Paperless, too. Would cut down on shitloads of admin, and support staff.
Use the massive savings in overheads due to requiring less admin time, support staff and office space to undercut your competitors and attract good staff who want the flexibility of remote working.
Or an all you can eat cake café.
supervised drunk driving as a stag do activity
:D
once asked the go kart guy at ATP if he'd let us on if we were drunk
he said as long as we didn't tell him it'd be fine.
this would be proper cars, maybe with dual controls?
you'd do some sort of reaction / skill course, then neck five pints or whatever, and do it again. Winner would be the one who degraded least.
Can't see any serious problems with this tbh
maybe have dummy pedestrians that you have to try to avoid running over?
oh most definitely
get a pram in there for sure
just make sure to pad the walls for safety reasons
plastic surgery for pets
both of my pugs have had facelifts
.
http://drownedinsound.com/community/boards/social/4415162#r7011614
aw!
my plastic surgery pet business will be strictly for aesthetic reasons, like for ugly pets
so pugs, then?
ideas come and go
the perpetual motion machine which will definitely work is the only one that comes to mind. I will never do anything about any of them because I have a strong dislike for anything business related.
I'll attempt to patent that for you
From home.

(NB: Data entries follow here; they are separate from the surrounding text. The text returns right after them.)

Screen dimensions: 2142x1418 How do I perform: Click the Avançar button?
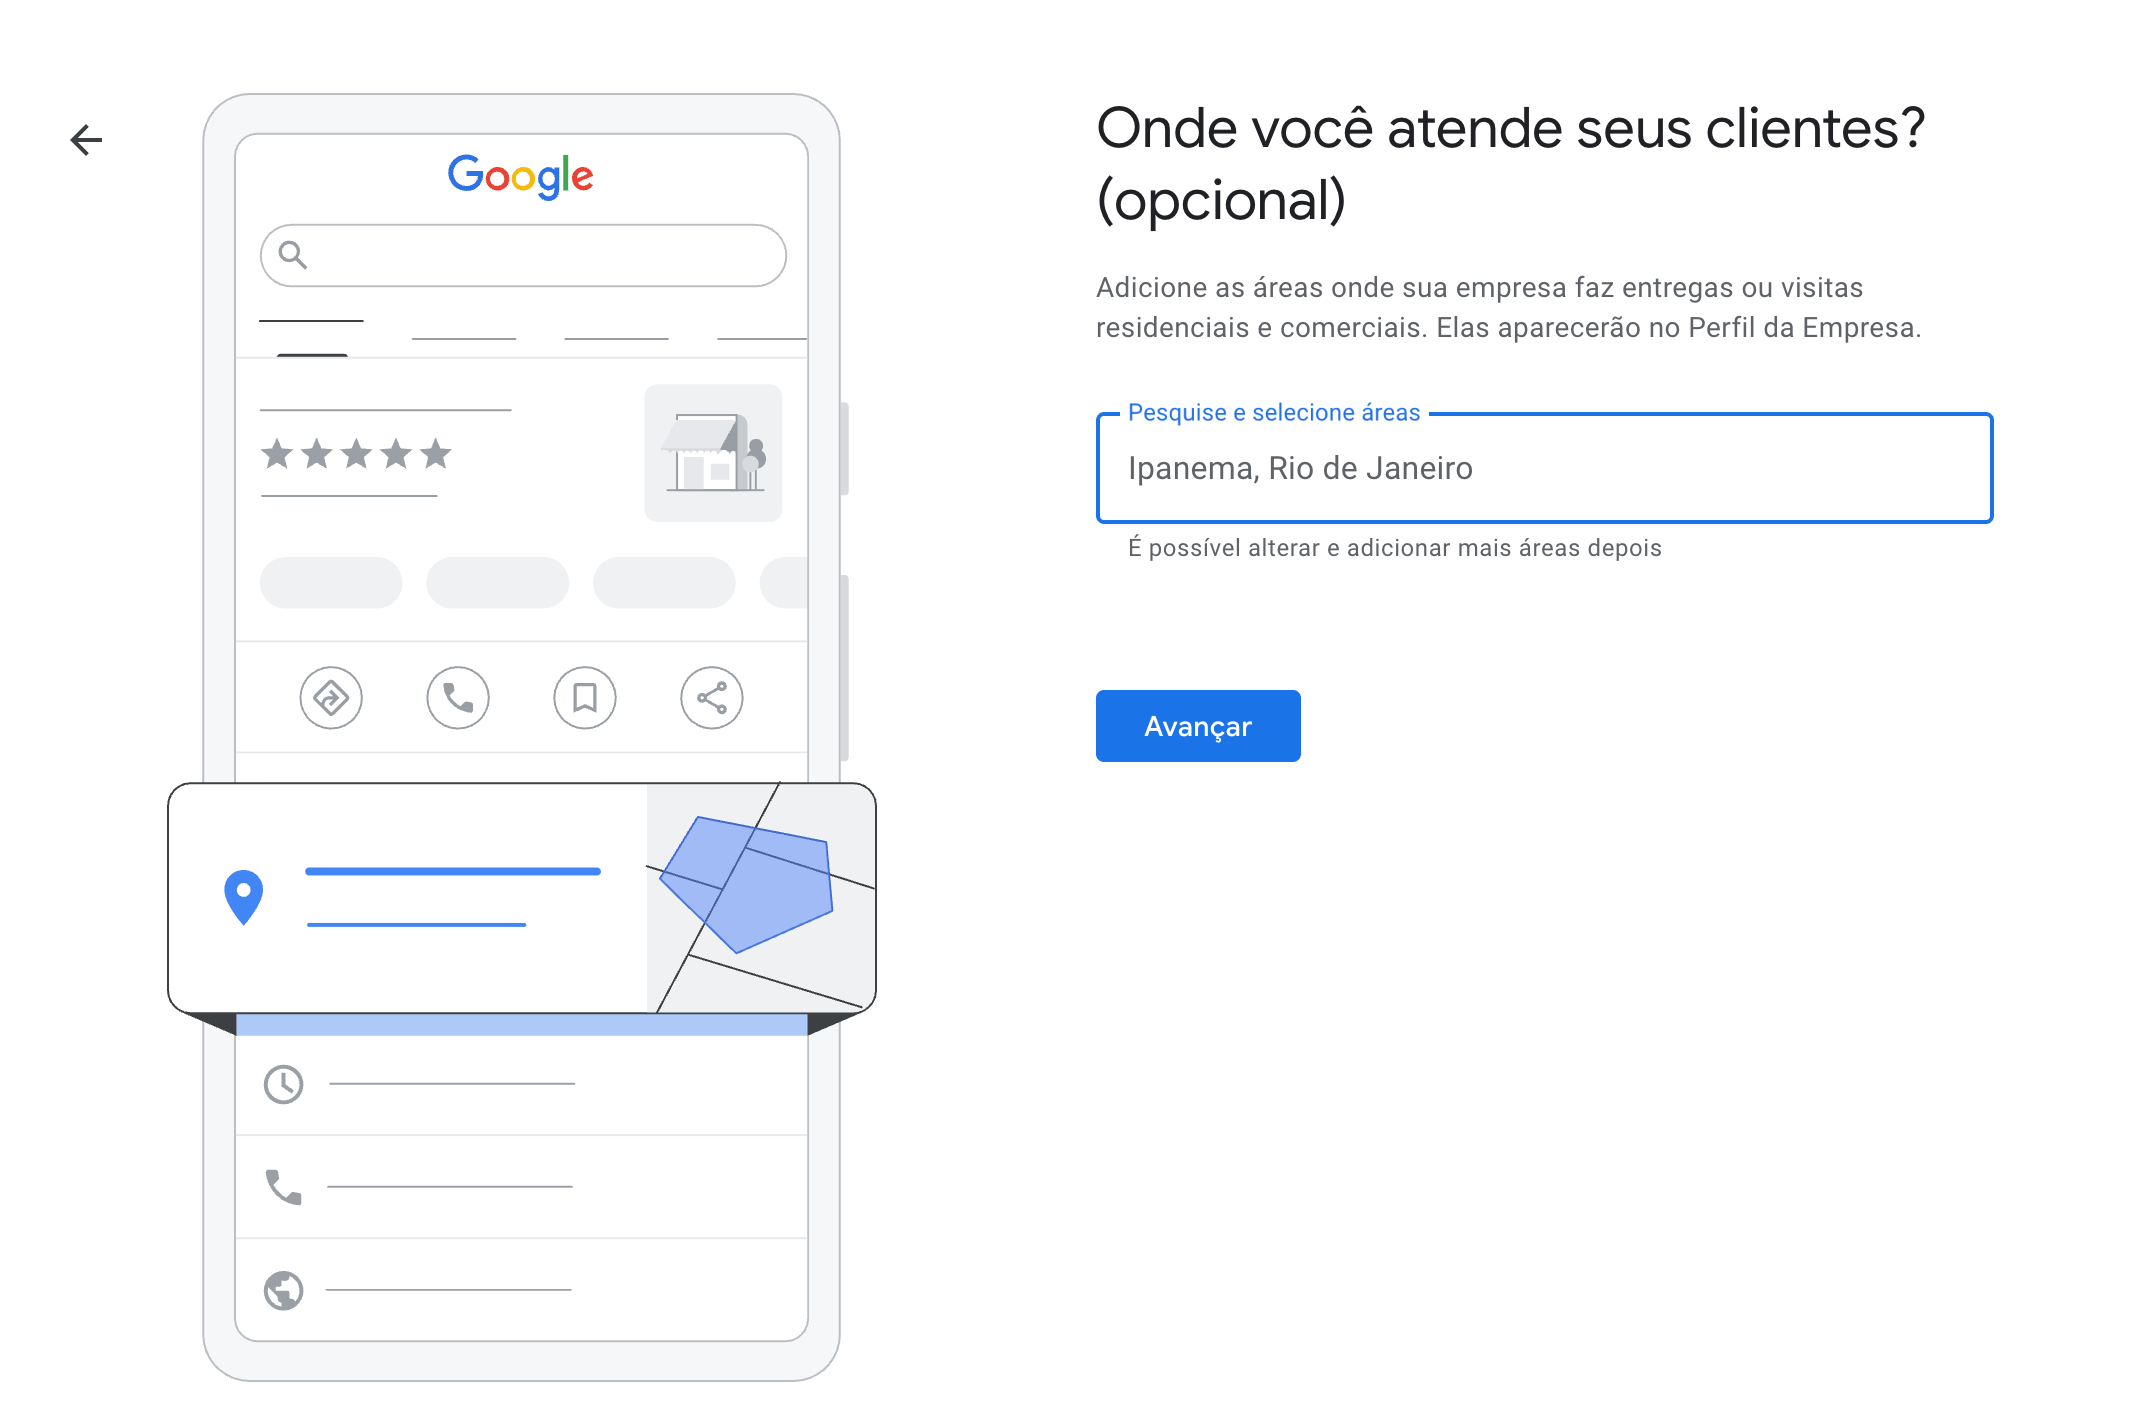point(1198,726)
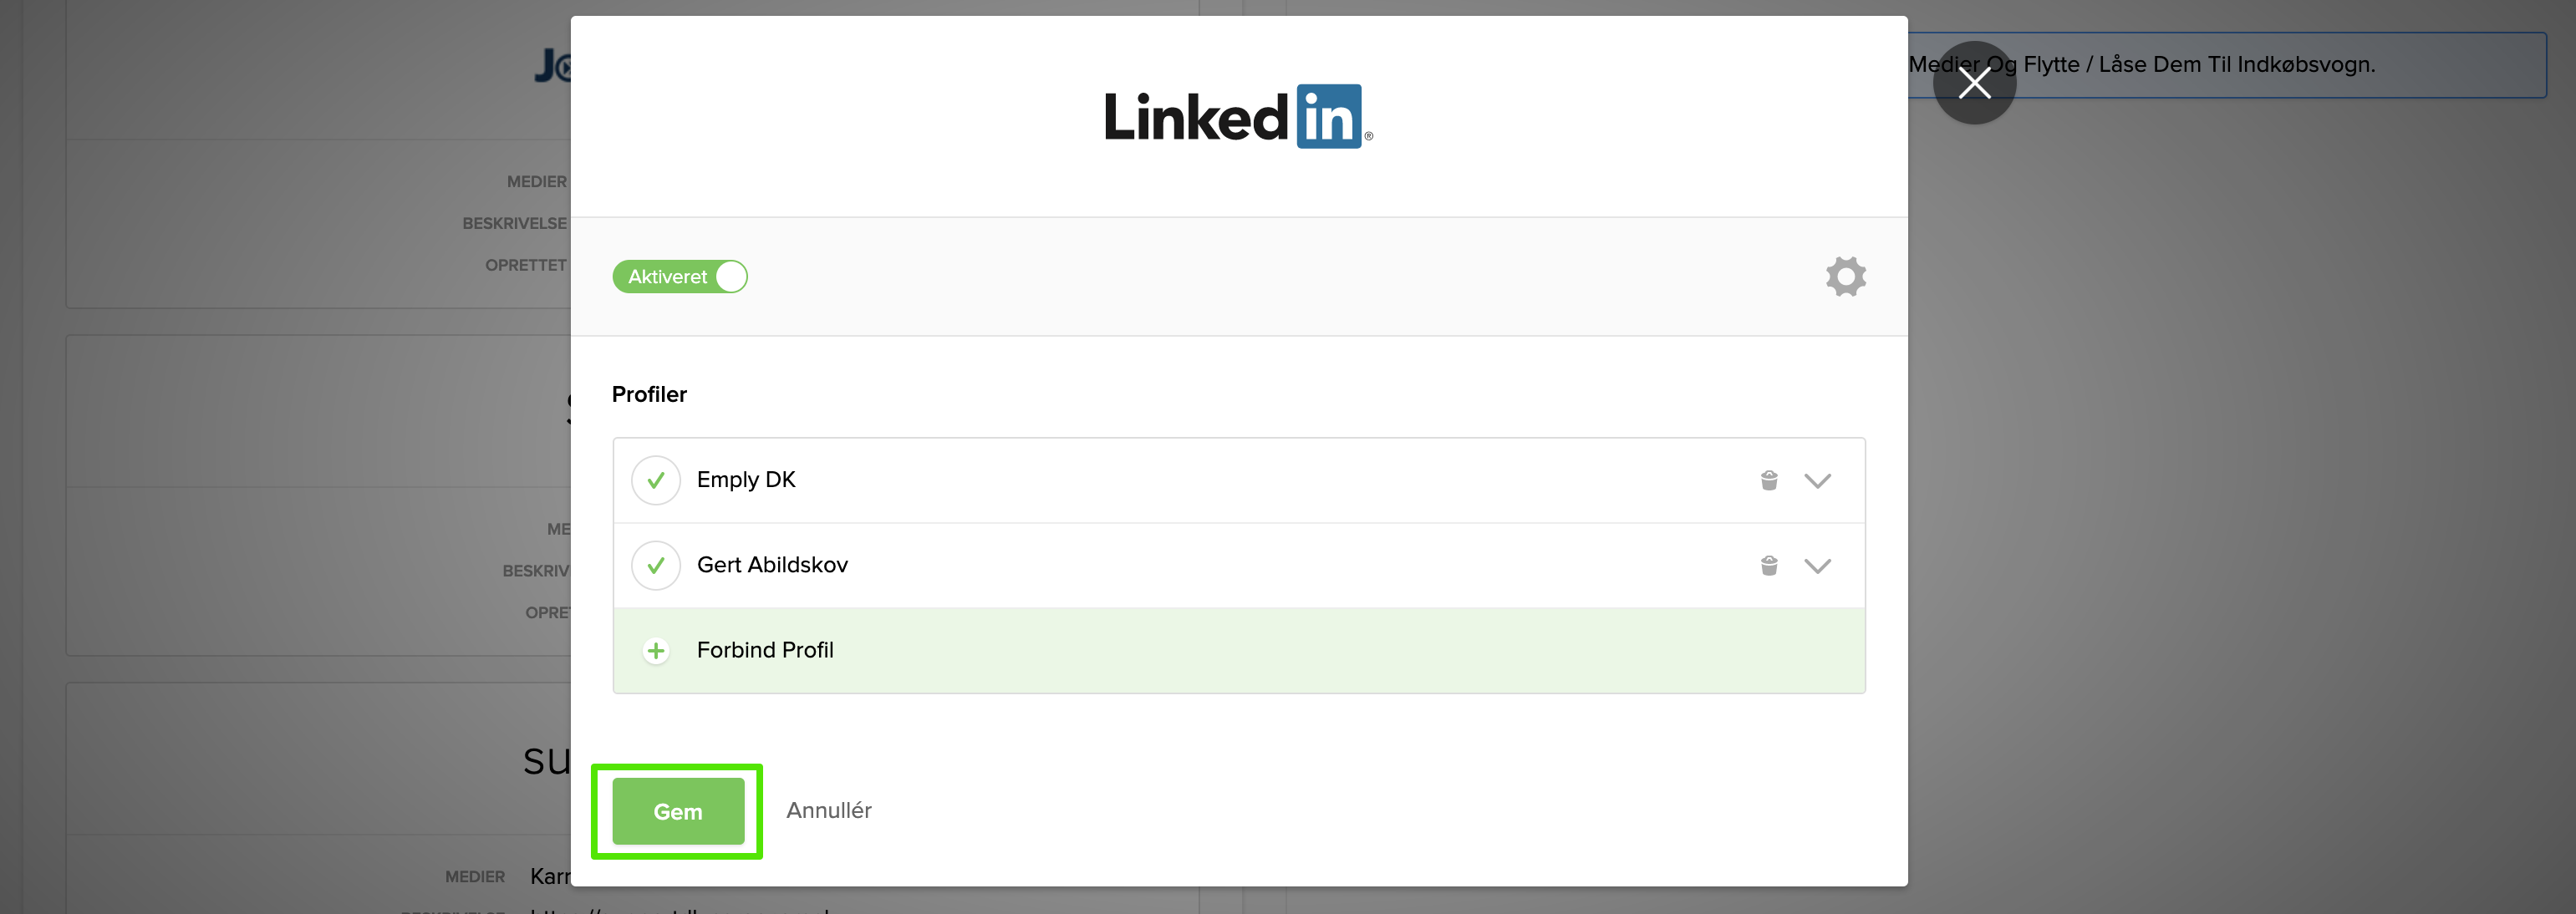Click the green checkmark circle for Gert Abildskov
The height and width of the screenshot is (914, 2576).
(x=656, y=565)
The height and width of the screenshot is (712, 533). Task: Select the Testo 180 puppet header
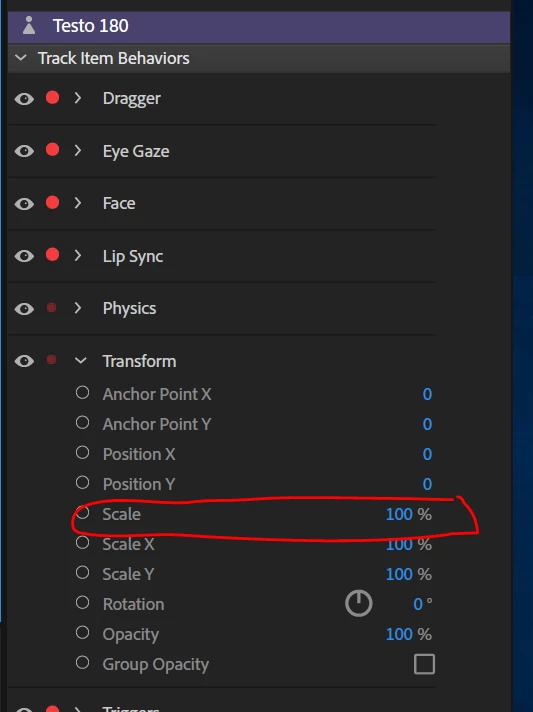click(259, 26)
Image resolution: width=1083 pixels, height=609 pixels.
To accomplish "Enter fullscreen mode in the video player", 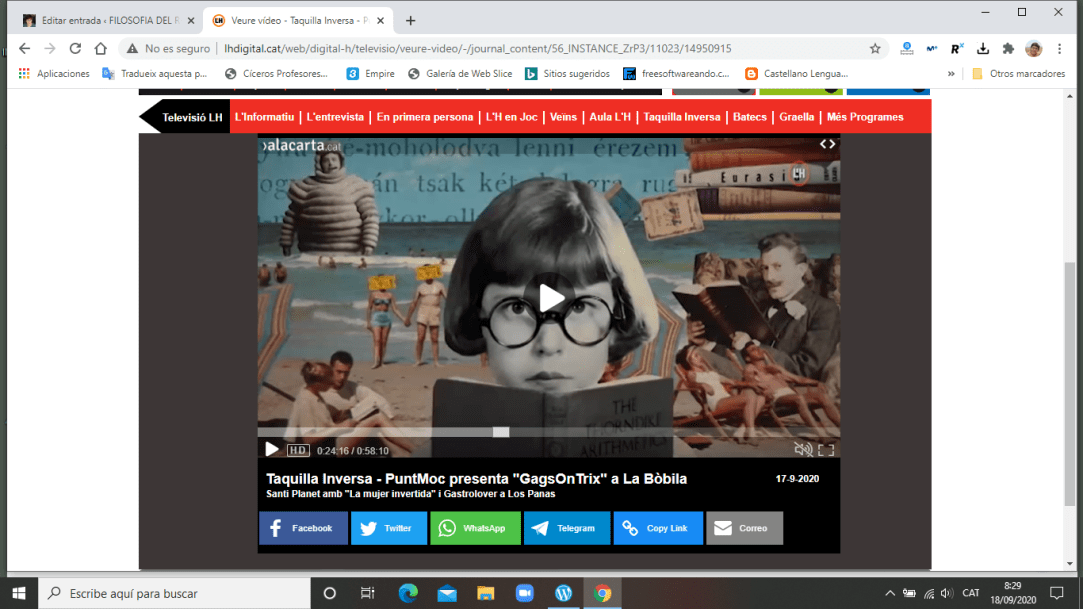I will pyautogui.click(x=826, y=450).
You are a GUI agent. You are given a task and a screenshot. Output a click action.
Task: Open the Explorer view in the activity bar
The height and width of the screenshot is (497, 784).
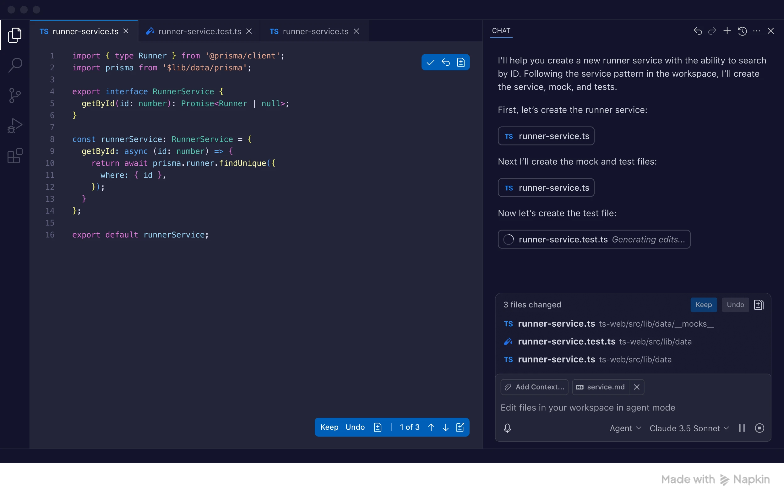(x=14, y=36)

In my pants.
thanks
if anything will make you look good in the patent world, it'll definitely be a perpetual motion machine.
so the IPO get people attempting to patent perpetual motion machines sometimes
And they're always convinced that their invention will work.
So they get them to provide a prototype and stick it in a shed round the back for a year to see if it's still running by then.
Love the idea of a shed filled with perpetual motion machines in Newport.
We sometimes get emails (although haven't had for a while)
with things like "I've got a theory of everything, I just need someone to do the maths for me"
sounds reasonable
I used to love my thermodynamics lecturer telling me about all the people that would come to him with their proposals for perpetual motion machines
they'd all be so excited
THIS ONE WILL DEFINITELY WORK
LOL AT CARNOT, KELVIN AND BOLTZMANN
That was invented years ago
and then some geezers from EDF or whatever burned it to the ground and killed the inventor. Moker told me.
isn't the Earth
for all intents an purposes, a perpetual motion machine? i mean i know not *technically*, it'll have to end some day, but...
...is this stupid? i can't tell, i haven't slept.
no it's not and yes that's stupid
cheers
i asked this guy at work who knows about the internet
and he said that what i want to do would required a lifetime of making the database or buying a database for a lot of ££ and hiring someone who costs loads to manage the database. other than that he said it would work but apparently databases are a stumbling block.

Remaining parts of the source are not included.